• spark整合Phoenix相关案例




    相关博文:
    CSDN:dingyuanpu:Phoenix4.8整合Spark



    Maven依赖:

    <dependency>
      <groupId>org.apache.phoenix</groupId>
      <artifactId>phoenix-spark</artifactId>
      <version>${phoenix.version}</version>
      <scope>provided</scope>
    </dependency>
    

    Demo1:

    spark 读取Phoenix hbase table表到 DataFrame的方式

    方式一:spark read读取各数据库的通用方式

    spark.read.format("org.apache.phoenix.spark").option("table","subject_score").option("zkUrl","master,slave1,slave2,slave3,slave4").load
    

    方式二:spark.load

    val df = sqlContext.load(
      "org.apache.phoenix.spark",
      Map("table" -> "TABLE1", "zkUrl" -> "phoenix-server:2181")
    )
    

    方式三:phoenixTableAsDataFrame(需要指定列名,留空就可以不指定列名)

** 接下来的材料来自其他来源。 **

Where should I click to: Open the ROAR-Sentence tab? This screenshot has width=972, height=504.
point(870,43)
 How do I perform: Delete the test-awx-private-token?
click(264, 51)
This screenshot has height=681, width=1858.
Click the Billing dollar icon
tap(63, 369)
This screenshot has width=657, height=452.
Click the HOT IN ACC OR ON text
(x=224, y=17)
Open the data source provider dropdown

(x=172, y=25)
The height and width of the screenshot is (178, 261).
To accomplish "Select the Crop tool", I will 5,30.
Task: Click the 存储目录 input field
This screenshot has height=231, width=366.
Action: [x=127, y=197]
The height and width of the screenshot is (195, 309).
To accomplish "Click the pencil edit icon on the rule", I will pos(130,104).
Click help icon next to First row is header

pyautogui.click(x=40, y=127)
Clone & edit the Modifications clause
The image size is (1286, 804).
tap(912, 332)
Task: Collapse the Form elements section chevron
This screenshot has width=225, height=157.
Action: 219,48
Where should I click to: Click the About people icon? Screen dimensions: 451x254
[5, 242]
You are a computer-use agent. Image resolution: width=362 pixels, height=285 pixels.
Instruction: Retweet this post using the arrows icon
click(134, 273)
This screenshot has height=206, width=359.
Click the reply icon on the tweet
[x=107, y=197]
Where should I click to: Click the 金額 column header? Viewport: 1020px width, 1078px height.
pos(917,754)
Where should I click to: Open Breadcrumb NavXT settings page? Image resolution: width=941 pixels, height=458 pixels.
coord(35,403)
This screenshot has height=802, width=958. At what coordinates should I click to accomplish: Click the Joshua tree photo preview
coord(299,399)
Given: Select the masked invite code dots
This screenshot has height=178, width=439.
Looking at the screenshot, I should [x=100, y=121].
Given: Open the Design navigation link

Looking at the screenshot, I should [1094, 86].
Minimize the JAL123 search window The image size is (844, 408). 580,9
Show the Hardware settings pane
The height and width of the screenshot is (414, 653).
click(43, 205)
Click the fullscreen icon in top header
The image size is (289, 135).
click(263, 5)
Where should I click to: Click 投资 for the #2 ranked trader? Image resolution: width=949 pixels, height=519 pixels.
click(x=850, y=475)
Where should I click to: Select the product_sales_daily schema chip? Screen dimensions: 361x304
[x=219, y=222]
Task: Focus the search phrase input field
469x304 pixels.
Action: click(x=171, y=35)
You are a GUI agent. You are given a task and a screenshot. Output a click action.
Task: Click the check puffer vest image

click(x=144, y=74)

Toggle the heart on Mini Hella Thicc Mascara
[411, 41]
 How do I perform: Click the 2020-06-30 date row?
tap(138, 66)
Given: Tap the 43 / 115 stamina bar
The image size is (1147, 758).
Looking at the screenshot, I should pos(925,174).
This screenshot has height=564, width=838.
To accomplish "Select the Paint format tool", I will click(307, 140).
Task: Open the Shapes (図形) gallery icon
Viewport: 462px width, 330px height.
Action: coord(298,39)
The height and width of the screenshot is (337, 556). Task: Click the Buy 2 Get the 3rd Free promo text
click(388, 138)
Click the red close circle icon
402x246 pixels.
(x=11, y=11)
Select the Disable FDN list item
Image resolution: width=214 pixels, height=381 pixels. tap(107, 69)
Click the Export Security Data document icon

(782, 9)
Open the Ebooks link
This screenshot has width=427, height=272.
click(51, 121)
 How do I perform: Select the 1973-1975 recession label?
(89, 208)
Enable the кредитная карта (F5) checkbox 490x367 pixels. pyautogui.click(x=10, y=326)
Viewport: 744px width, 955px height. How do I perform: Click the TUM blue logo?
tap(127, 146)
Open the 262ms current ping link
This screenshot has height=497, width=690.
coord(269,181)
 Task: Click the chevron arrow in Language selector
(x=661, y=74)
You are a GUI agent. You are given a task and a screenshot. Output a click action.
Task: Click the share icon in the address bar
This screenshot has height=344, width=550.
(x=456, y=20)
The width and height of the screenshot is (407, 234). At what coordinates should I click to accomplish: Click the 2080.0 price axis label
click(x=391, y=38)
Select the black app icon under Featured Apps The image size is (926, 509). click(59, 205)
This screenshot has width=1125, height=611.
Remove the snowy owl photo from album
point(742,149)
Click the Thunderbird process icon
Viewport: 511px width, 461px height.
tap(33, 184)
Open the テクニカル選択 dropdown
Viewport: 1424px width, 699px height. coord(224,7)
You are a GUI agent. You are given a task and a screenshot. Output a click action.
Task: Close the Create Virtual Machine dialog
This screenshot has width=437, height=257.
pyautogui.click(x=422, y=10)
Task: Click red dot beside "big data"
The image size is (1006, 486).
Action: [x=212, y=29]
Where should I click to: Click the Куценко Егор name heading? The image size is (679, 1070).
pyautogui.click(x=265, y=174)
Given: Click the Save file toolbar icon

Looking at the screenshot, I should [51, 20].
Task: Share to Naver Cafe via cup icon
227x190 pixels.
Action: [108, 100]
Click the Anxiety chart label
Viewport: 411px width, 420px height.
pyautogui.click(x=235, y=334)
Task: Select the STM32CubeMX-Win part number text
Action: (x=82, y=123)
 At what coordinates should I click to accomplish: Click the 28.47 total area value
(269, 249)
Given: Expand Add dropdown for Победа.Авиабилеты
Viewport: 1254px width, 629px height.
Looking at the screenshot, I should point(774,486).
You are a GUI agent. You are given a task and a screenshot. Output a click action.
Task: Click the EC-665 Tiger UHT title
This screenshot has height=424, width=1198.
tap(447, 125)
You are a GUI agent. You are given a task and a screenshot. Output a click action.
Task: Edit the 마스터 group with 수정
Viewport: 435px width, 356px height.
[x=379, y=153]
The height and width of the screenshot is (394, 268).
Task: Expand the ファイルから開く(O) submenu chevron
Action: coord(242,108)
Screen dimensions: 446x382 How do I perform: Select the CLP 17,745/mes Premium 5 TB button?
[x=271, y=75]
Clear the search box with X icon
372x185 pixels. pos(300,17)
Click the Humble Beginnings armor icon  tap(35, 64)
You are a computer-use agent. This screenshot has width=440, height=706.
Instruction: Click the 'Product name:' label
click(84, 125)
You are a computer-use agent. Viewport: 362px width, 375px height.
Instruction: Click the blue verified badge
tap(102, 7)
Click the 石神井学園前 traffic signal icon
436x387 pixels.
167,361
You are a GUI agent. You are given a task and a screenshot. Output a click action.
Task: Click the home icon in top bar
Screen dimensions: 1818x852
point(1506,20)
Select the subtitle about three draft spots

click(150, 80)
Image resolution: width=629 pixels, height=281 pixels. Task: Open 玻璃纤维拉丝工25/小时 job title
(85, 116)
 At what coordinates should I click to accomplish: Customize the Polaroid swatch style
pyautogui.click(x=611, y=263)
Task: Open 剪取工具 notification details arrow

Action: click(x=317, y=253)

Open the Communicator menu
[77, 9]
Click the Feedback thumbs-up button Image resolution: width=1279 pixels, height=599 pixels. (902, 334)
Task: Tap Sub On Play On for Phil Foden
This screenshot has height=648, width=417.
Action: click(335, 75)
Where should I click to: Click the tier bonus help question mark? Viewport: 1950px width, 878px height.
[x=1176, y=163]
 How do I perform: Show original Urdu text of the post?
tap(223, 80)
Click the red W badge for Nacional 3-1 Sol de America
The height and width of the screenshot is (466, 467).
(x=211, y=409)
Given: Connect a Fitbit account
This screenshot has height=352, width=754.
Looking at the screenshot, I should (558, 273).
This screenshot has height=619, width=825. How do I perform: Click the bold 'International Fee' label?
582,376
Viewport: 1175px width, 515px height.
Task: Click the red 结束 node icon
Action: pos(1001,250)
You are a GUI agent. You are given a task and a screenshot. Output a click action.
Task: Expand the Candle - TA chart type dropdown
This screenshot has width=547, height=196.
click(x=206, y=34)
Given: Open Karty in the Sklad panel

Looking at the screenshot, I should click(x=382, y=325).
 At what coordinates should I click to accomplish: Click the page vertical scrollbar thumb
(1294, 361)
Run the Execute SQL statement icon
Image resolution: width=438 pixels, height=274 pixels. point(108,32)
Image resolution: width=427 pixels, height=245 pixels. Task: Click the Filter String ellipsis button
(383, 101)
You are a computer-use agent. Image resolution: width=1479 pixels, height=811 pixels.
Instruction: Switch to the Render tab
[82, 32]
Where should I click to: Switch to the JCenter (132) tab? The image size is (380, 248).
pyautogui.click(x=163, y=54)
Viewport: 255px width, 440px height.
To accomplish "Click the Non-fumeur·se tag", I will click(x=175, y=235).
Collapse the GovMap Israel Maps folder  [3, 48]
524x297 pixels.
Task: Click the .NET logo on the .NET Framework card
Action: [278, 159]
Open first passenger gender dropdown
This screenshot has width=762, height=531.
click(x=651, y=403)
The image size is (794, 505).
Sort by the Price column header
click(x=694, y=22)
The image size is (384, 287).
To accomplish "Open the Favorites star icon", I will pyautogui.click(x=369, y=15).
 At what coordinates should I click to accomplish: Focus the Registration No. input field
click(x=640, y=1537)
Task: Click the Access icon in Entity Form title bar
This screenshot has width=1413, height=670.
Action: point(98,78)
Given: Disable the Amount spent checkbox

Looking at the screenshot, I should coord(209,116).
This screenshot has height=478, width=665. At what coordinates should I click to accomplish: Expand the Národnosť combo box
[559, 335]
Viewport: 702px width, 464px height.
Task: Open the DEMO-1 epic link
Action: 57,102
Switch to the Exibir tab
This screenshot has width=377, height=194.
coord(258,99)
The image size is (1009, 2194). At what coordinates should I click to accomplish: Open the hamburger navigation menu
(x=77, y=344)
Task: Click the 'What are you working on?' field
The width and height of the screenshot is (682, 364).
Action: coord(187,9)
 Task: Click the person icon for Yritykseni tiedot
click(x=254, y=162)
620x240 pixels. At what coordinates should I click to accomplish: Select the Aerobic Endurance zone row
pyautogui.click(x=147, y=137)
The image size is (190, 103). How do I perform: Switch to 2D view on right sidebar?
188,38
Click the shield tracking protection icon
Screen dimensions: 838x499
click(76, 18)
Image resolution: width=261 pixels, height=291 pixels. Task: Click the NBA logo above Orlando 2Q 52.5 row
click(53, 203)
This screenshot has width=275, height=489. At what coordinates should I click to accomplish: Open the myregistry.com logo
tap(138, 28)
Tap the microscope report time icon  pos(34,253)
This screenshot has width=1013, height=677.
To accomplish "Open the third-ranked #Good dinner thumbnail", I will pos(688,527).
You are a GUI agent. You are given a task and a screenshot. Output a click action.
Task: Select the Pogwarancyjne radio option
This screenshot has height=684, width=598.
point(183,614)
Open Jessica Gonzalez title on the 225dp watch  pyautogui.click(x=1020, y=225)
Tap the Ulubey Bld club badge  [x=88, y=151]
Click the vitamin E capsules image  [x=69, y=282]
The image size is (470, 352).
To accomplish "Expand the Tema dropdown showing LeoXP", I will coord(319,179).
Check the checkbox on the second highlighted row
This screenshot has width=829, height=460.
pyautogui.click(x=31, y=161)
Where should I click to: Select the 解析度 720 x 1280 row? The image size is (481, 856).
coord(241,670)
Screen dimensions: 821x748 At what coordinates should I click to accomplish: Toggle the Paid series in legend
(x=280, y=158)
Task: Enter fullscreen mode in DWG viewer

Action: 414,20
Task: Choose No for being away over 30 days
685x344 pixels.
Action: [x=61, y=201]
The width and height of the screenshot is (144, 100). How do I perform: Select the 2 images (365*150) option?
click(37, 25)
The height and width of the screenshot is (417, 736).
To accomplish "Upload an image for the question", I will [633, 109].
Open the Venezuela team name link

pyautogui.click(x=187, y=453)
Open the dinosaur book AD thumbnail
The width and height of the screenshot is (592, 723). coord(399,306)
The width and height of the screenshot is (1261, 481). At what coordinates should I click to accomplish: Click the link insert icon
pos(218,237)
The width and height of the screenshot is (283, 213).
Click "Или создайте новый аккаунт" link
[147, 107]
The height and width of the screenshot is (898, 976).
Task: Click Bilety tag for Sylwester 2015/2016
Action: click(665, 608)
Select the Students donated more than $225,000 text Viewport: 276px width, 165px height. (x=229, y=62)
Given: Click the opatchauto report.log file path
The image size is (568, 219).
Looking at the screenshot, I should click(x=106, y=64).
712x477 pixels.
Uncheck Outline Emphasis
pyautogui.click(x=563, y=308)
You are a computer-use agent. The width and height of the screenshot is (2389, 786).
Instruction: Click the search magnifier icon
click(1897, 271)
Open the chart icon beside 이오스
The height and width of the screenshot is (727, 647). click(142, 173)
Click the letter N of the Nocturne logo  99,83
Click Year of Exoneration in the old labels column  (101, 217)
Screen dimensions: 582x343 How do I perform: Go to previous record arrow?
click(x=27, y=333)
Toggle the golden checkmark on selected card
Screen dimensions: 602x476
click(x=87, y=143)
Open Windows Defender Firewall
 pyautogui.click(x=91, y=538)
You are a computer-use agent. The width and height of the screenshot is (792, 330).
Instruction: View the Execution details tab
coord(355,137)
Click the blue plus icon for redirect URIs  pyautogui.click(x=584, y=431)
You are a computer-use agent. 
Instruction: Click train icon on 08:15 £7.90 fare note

    val configuration = new Configuration()
    // Can set Phoenix-specific settings, requires 'hbase.zookeeper.quorum'
    val sc = new SparkContext("local", "phoenix-test")
    val sqlContext = new SQLContext(sc)
    // Load the columns 'ID' and 'COL1' from TABLE1 as a DataFrame
    val df = sqlContext.phoenixTableAsDataFrame(
      "TABLE1", Array("ID", "COL1"), conf = configuration
    )
    

    方式四:phoenixTableAsRDD (需要指定列名,留空就可以不指定列名)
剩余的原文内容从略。